When I arrived at the house she welcomed me by having arranged a number of her “lovies” (stuffed animals) on the futon where I would be sleeping. She spent the evening running up to me and giving me hugs, and mwah-ing air-kisses at me across the room and grinning at me. We played with my retractable brush and brushed each other’s hair, and we made a mess in the living room that we forgot to clean up. Her daddy had told her that I was going to miss Oscar-Doggy a lot while I was gone so she should give me lots of hugs, and so sometimes, along with the hugs, she would ask me, “Do you miss Oxar-Doggy?”

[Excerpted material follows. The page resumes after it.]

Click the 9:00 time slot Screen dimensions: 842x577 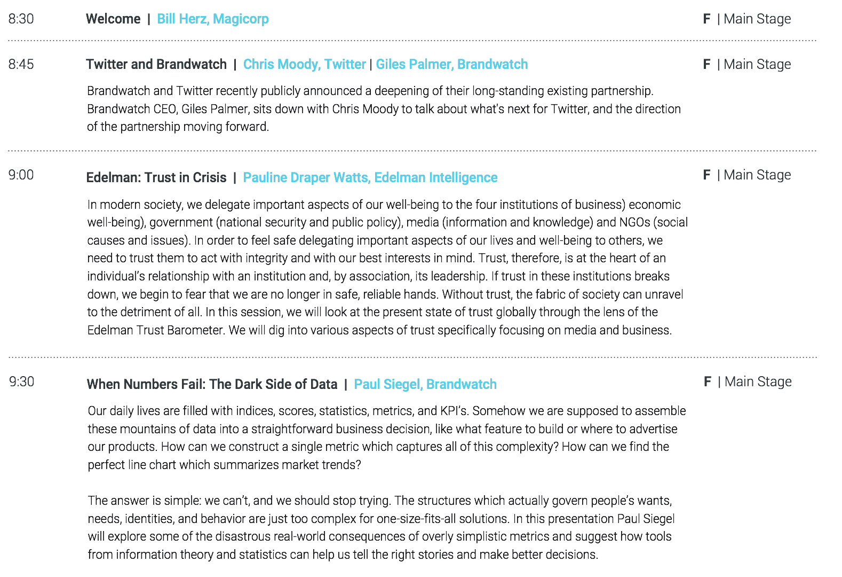click(21, 175)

Tonight she had a bath and wrapped up in a big yellow towel with a hood that looks like a lion’s head. “I wanna go back to Auntie Jenn’s room like a lion,” I heard her say. She was in her pyjamas already by this time, but they put the towel back around her and she trotted down the hall to the doorway of the study where I’m sleeping. “RaH!” she said.

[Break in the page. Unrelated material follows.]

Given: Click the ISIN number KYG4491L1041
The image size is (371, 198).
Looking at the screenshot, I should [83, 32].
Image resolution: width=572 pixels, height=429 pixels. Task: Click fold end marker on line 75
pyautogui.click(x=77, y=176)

I pretended to be terrified, and then I laughed and said, “Can I give this lion a hug?”

“Yes,” she said.

I got down on my knees and gave her a big hug and a kiss on the cheek. “I love you, TWCN,” I said.

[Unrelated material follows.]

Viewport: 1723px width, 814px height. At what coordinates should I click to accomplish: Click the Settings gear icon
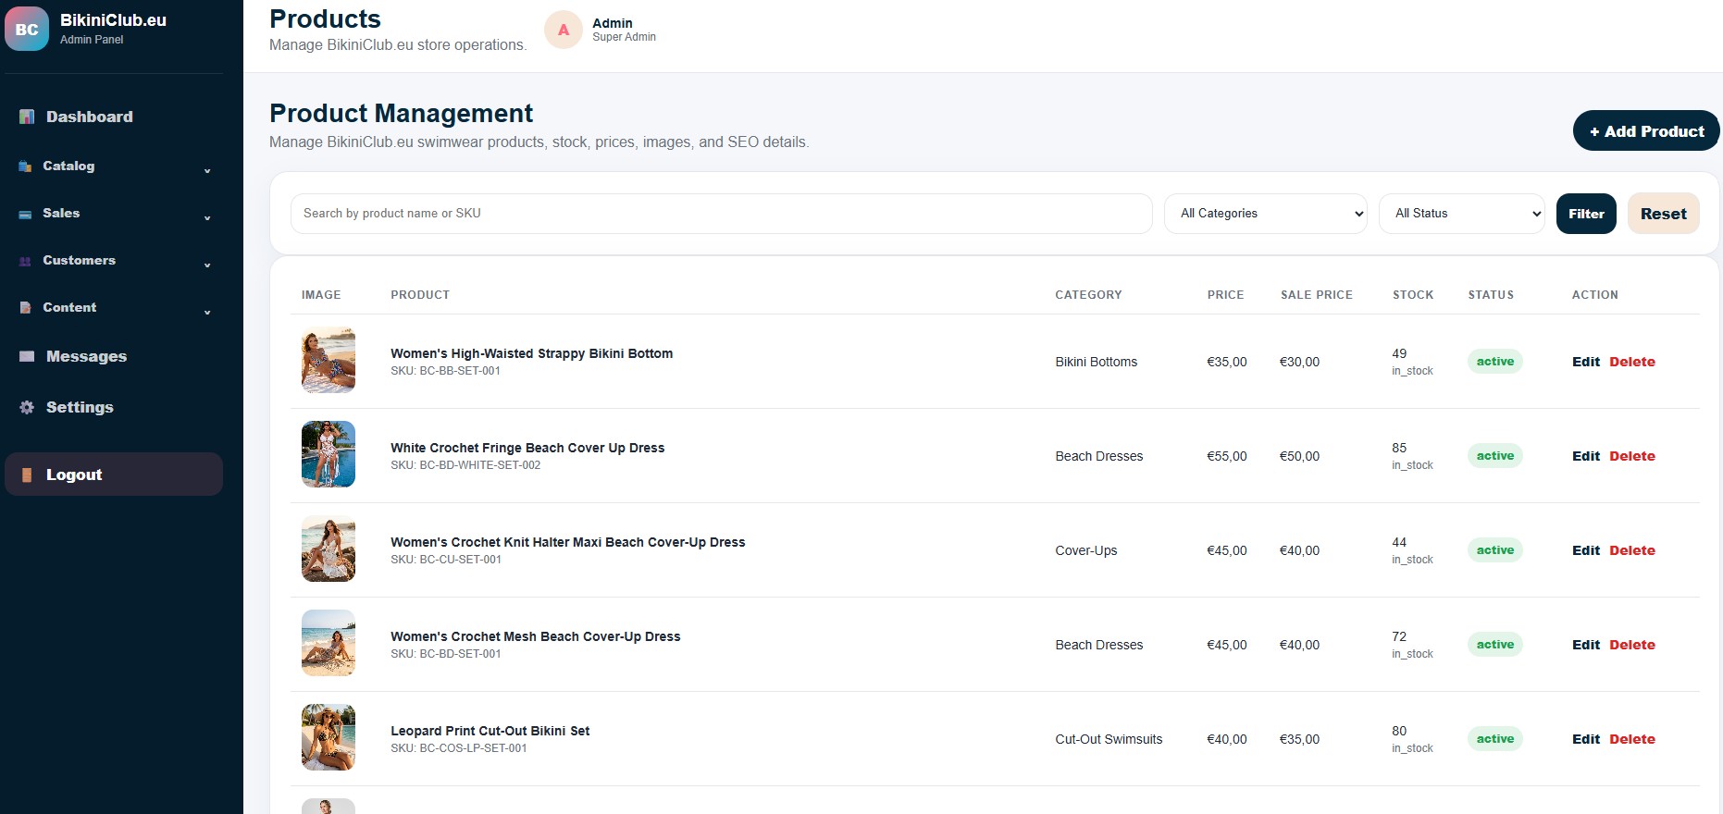(27, 407)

She smiled and looked away and then said, “I’m Lily.”

Making Arrangements

I’m letting my Netflix account peter out, because I really don’t have time to watch movies while working full time and taking three grad classes (and I haven’t even begun teaching any flute lessons yet–partly because I’m too busy to remember to advertise). But I still have a few movies left in the cue and I can’t quite bring myself to delete them and shut the whole thing down yet, so over the weekend I watched a film called Arranged.

I liked it a lot (apart from the henna tattoos part; I love henna tattoos and have been known to wear them myself, but why do they have this whole scene about henna-ing Rochel’s hands and another of her aunt objecting to it, and then make it obvious that her hands have not been hennaed for the film at all? It’s one of those film errors that’s more glaring than most). But it got me thinking about something that I occasionally get thinking about anyway, and that is arranged marriages.

Yeah, I know, that’s probably not normal for WASP’s like me, but I never claimed normalcy really, now, did I? (The Matchmaker coined the term “sweet weirdness” the other day and we decided that I am “all about” sweet weirdness. To the extent that I may just have to change the subtitle of my blog . . . )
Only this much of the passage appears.